- EXERCISE DESCRIPTION:
Could you write out every record below exactly, leaving out any pictures?

--- EXTRACTED RECORDS ---

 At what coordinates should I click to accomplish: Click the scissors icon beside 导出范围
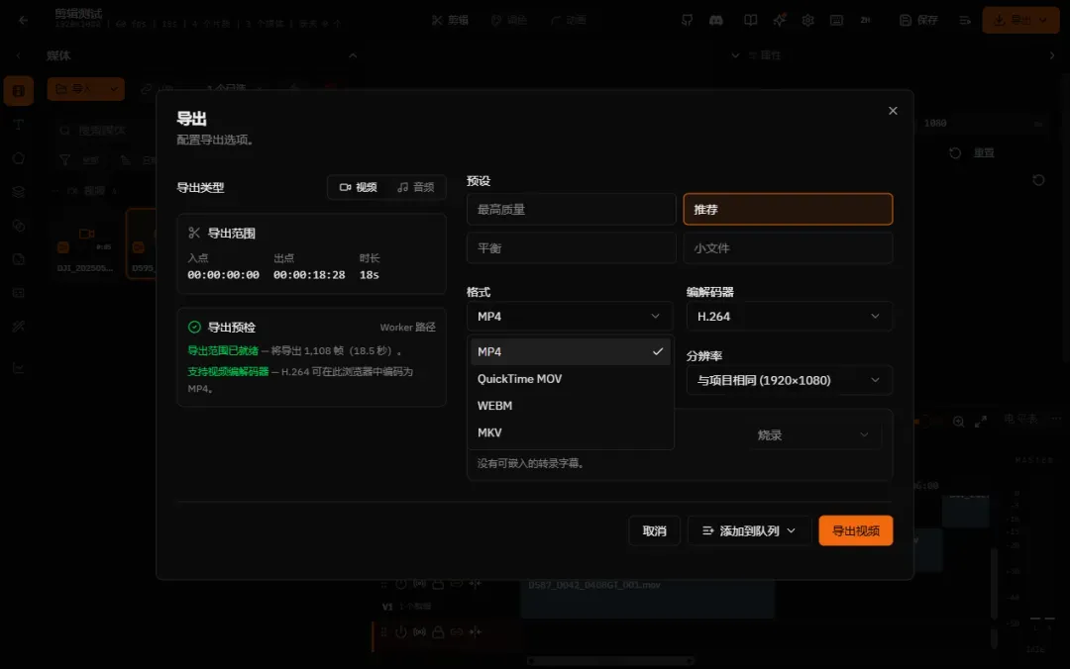[x=194, y=234]
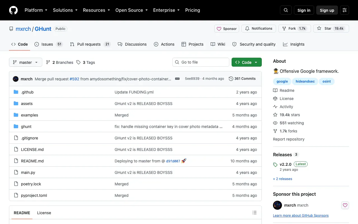Toggle Notifications for this repository

259,29
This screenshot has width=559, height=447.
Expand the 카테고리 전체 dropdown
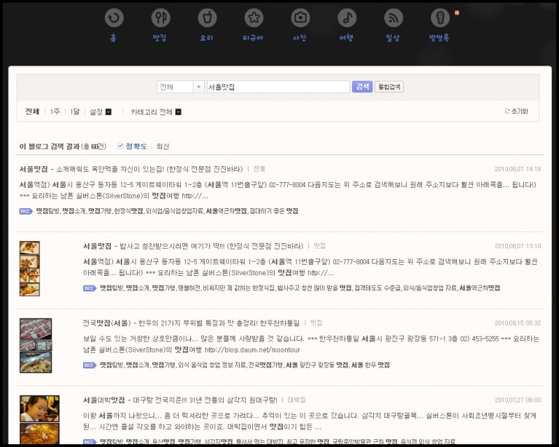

---

- EXERCISE ANSWER:
 At what coordinates should I click to accomplish: Click the scissors icon beside 导出范围
[x=194, y=234]
Toggle Notifications for this repository

259,29
This screenshot has width=559, height=447.
Expand the 카테고리 전체 dropdown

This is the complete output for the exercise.